According to Thompson, they phrase things differently.
“I’m left-handed and he’s right-handed,” Kyle said.
“Some stuff is mirrored,” Travis said. “It’s kind of opposite.”
Not only do they share their looks. These two sets of twins shared material things as well.
When they were in elementary school, Kyle and Travis shared a room until one of them was allowed to move into the guest bedroom.
“We used to have bunk beds,” Travis said.
Kyle was the one who moved out of their original room. Travis said Kyle just took the guest room, which was bigger.
“We shared most everything,” Travis said.
He said sharing wasn’t a “big deal” because they had the same friends and did the same things, so they were always together.
Nancy also said she didn’t think it was a big deal to share everything with Becky. But she would get annoyed when her parents would give the two of them one present for their birthday. There were times she wanted to shout “We’re two people!”

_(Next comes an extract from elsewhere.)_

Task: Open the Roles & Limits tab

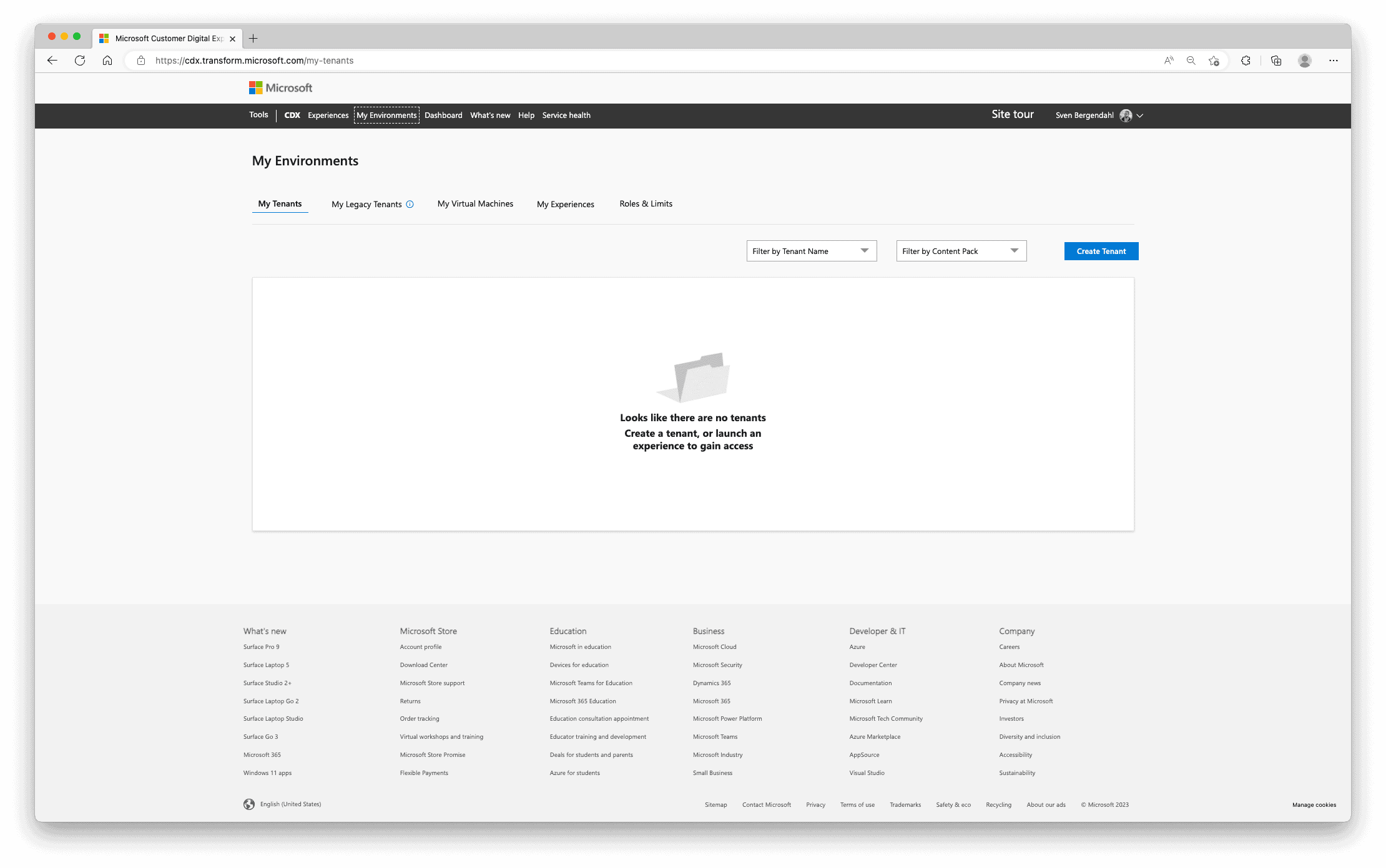Action: [646, 204]
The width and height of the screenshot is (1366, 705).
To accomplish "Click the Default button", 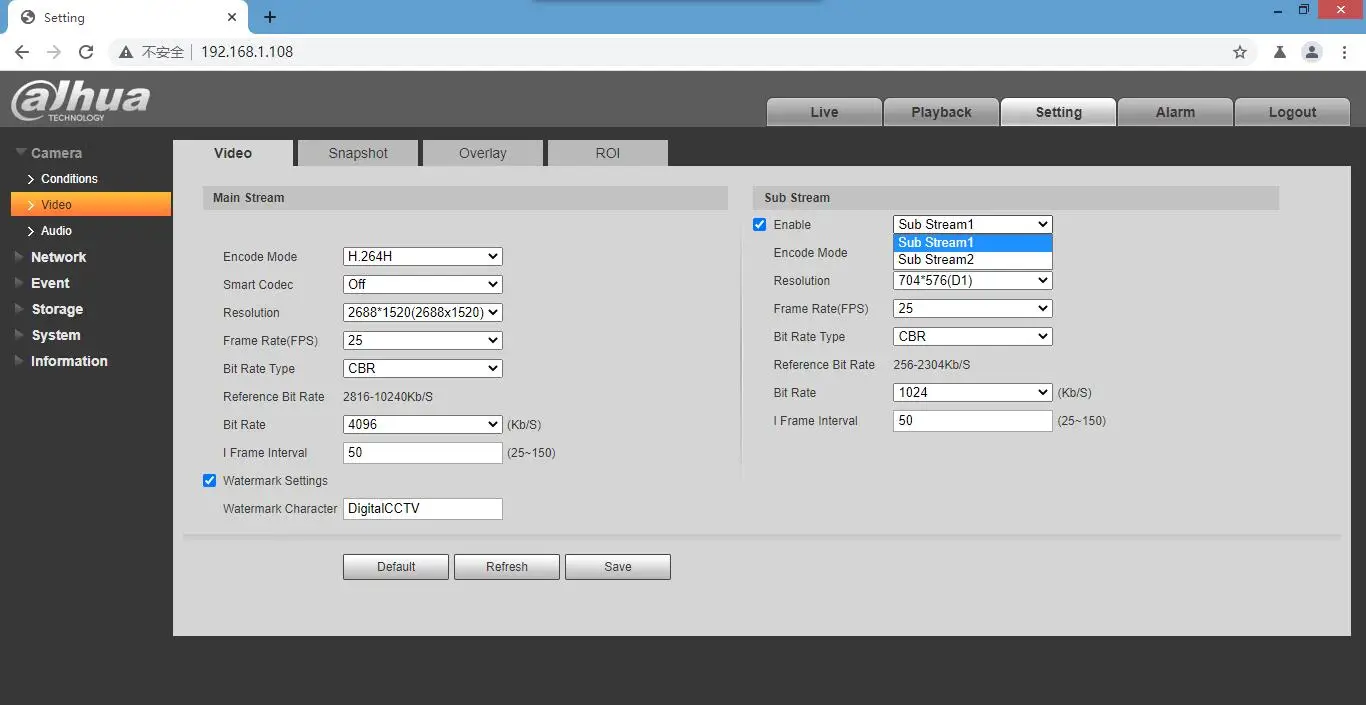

“Sometimes I don’t feel like an individual,” Nancy said.
Kyle and Travis said they lose individuality at times.
“It feels like I have two names,” Travis said.
The Smith twins said if someone were to call out their twin’s name, they would turn around to answer.
These twins said they take advantage of the fact that people can’t always distinguish between them.
One time in ninth grade, the Smith twins switched seats in a class. They said the teacher never noticed.
“She called me Kyle the whole class, and she called him Travis,” Travis said.
This teacher had assigned them seats across the room from each other because she could not tell them apart, according to Travis.
Nancy would play a similar game, but with Becky’s “serious” boyfriend in high school.
“I would pretend I was her to try to get information,” Nancy said.
She said they would refer to themselves as “partners in crime” when they were kids.
Nancy also would go to Becky’s classes in high school.
The Smith twins often do things at the same time, even when they’re not together.
One morning last year, after helping their parents move the day before, they both wake up to a wet bed. According to Travis, neither of them had wet the bed since they were eight.
“I think I really wet the bed,” Travis said he thought to himself that morning. At first, he tried to convince himself it was sweat, but realized it was urine.
Travis left his room to learn the same thing had happened to Kyle.
“It was pretty embarrassing,” Kyle said.
A connection exists between twins that doesn’t exist between other people, according to Nancy.
Nancy said her connection with her twin is different from the ones with her other siblings.
Their connection makes time apart more difficult for Nancy. According to Nancy, Becky got married in February, then moved to Russia for six months before coming back to the U.S. and transferring to Arizona State University.
“One day she was here with me and the next day she was eight hours away,” Nancy said. “It was extremely hard.”
Even though Becky is back in the country, Nancy said it is still difficult because they’re in different time zones.
“I can’t call her between classes,” she said.
They had always lived together, so the separation is tough.
Nancy said she does appreciate the time they have apart because it makes her treasure the time she does get to spend with Becky.
Nancy admitted she was selfish when she visited Becky in Russia.
“I wanted Becky all to myself,” Nancy said.
She and Becky’s husband had to sit down and talk about sharing Becky during Nancy’s 10-day visit.
The Smith twins have not been separated much.
According to Travis, the longest they’ve been apart was when Kyle went to summer school this past summer and Travis stayed home.
They aren’t too worried about the day they leave each other, though.
“We have to be separated someday,” Travis said.
Both sets of twins said they would like to live near each other once they settle down.
They enjoy being twins and having someone around.
“We don’t know what it’s like to not be a twin,” Travis said. “Always have someone around who’s your age.”
“It can be good sometimes and bad sometimes,” Kyle said.
However, the good outweighs the bad. According to Travis, it’s good 90 percent of the time.
Although they said they enjoy being twins, Kyle said he sometimes wishes he didn’t have a twin, but “it’s not that big of a deal.”
Nancy said she loves being a twin; Becky is her best friend and always has been.
“I couldn’t imagine it any other way,” Nancy said.